Reikwijdte

Reikwijdte
Photo by Alvaro Reyes / Unsplash

De reikwijdte (scope) van een penetratietest, of pentest, is een cruciaal onderdeel van de planning en uitvoering van de test. Het bepaalt de grenzen van wat wel en niet getest zal worden. De scope is typisch afhankelijk van de doelstellingen van de organisatie en de vereisten van eventuele regelgeving. Hier zijn enkele dingen die meestal worden gedefinieerd in de scope:

  1. Systemen en Netwerken: De scope bepaalt welke systemen en netwerken worden getest. Dit kunnen bijvoorbeeld servers, werkstations, netwerkapparaten (routers, switches, firewalls, enz.), en andere systemen zijn. Het kan ook specifieke web- of mobiele applicaties omvatten.
  2. Testtypes: De scope kan ook bepalen welk type pentest wordt uitgevoerd.
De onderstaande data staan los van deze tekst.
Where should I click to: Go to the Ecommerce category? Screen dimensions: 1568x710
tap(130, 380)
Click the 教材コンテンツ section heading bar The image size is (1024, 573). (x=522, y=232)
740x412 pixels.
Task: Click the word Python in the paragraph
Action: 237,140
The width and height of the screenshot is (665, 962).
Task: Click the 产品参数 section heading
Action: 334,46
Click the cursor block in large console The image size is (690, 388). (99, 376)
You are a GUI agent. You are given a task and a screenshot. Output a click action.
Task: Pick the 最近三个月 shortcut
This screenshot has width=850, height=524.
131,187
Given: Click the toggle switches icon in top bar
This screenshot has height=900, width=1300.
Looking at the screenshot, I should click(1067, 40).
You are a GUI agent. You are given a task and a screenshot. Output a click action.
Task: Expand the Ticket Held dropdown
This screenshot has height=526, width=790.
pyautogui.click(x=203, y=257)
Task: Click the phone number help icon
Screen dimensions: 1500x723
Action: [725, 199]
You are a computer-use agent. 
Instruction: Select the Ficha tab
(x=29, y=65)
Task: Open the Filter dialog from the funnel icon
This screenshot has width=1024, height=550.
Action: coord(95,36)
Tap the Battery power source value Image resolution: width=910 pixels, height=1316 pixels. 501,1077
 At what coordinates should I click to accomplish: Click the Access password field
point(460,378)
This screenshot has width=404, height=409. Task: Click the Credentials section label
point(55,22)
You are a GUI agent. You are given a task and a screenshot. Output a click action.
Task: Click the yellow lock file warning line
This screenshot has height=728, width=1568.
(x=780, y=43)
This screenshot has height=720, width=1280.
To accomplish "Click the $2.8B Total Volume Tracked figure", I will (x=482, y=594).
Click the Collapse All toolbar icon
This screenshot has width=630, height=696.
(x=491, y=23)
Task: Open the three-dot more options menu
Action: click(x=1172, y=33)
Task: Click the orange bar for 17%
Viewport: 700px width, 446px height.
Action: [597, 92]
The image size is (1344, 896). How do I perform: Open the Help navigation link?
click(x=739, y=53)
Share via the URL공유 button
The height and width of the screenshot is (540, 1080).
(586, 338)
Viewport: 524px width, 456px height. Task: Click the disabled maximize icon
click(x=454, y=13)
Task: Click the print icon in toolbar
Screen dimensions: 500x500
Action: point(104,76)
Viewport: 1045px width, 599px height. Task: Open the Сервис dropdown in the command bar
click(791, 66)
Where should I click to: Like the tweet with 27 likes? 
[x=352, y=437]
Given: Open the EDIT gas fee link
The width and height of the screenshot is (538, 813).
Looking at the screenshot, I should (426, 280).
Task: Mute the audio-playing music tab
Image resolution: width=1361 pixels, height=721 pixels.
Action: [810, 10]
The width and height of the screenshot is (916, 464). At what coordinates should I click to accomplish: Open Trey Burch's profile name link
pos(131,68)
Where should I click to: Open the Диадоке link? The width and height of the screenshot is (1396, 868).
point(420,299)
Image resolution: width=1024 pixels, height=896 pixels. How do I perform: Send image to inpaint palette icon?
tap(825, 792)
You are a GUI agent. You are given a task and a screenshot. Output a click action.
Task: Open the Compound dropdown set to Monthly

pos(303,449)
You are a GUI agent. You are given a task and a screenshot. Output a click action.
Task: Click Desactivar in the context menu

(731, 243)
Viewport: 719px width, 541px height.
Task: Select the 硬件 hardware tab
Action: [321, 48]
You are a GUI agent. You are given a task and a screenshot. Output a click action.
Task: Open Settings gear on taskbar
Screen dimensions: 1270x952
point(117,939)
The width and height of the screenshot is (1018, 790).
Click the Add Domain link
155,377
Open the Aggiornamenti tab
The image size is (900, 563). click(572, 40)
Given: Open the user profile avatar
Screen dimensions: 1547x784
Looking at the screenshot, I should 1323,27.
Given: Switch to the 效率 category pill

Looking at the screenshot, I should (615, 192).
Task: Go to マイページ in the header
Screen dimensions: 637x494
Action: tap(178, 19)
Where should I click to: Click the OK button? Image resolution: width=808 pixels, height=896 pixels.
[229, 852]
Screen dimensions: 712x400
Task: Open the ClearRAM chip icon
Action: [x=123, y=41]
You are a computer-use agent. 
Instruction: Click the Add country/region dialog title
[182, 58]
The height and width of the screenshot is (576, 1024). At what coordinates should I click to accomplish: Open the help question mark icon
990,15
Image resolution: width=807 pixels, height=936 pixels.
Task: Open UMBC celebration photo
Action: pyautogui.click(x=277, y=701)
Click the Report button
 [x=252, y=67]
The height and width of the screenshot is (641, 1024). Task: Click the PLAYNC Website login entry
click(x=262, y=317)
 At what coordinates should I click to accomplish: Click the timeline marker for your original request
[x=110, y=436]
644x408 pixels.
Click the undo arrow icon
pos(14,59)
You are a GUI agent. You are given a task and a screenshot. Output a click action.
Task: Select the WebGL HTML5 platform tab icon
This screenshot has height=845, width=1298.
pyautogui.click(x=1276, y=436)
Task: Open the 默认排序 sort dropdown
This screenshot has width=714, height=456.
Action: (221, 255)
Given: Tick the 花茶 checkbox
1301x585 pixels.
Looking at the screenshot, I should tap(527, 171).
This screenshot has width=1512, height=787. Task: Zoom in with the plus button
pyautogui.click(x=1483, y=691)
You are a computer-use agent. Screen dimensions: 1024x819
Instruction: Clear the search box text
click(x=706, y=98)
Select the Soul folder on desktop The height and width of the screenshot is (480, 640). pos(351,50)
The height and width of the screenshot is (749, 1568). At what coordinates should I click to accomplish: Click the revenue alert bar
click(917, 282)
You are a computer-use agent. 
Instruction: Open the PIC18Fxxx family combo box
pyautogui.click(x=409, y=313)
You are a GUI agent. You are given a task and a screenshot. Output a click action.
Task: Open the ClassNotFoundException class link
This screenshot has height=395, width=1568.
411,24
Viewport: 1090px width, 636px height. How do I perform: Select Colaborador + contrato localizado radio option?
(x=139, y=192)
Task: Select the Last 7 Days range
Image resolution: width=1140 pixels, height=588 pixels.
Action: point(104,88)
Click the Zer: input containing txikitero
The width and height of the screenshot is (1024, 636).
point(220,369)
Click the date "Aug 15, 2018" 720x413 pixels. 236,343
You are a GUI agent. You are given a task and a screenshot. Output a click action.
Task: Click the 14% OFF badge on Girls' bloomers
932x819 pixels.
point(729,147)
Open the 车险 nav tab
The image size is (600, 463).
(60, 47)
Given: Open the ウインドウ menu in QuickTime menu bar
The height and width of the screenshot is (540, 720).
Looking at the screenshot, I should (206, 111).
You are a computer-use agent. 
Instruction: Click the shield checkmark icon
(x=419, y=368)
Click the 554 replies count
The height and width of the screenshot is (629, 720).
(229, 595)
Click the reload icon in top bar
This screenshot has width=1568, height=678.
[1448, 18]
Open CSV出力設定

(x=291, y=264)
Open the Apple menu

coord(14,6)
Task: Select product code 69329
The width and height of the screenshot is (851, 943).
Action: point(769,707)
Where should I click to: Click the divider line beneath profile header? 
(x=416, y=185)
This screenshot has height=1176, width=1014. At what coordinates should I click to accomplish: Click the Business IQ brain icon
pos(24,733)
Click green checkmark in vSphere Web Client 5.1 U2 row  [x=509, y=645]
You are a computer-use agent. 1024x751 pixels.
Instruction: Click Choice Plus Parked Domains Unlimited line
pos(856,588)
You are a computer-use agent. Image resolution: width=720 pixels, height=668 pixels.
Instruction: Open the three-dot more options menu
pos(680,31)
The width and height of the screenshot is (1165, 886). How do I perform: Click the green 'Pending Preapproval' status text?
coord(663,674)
Dit kan bijvoorbeeld een white-box test zijn (waarbij de tester toegang heeft tot broncode of systeemarchitectuur), een black-box test (waarbij de tester geen voorkennis heeft van het systeem), of een grey-box test (een combinatie van beide).
  3. Tijdsbestek: De scope zal ook het tijdsbestek voor de test bepalen. Dit kan variƫren van enkele dagen tot meerdere weken, afhankelijk van de omvang en complexiteit van de systemen die worden getest.
  4. Testlocaties: De scope kan ook bepalen waar de testen zullen plaatsvinden. Dit kan bijvoorbeeld op locatie zijn, op afstand, of een combinatie van beide.
  5. Mensen en rollen: Wie betrokken zal zijn bij de test en wat hun rollen zullen zijn, is ook onderdeel van de scope. Dit kan de testteam, de IT-medewerkers van de organisatie, en eventuele derde partijen omvatten.
  6. Beperkingen: De scope kan ook eventuele beperkingen aangeven die van toepassing zijn op de test. Dit kan bijvoorbeeld gaan over bepaalde acties die niet mogen worden uitgevoerd (zoals het uitvoeren van denial of service-aanvallen), of tijdslimieten voor wanneer testen kunnen plaatsvinden (bijvoorbeeld alleen tijdens niet-kantooruren).

Een goed gedefinieerde scope is cruciaal om ervoor te zorgen dat de pentest effectief is en aan de verwachtingen van de organisatie voldoet. Het helpt ook om eventuele misverstanden te voorkomen en zorgt ervoor dat de test op een verantwoorde en ethische manier wordt uitgevoerd.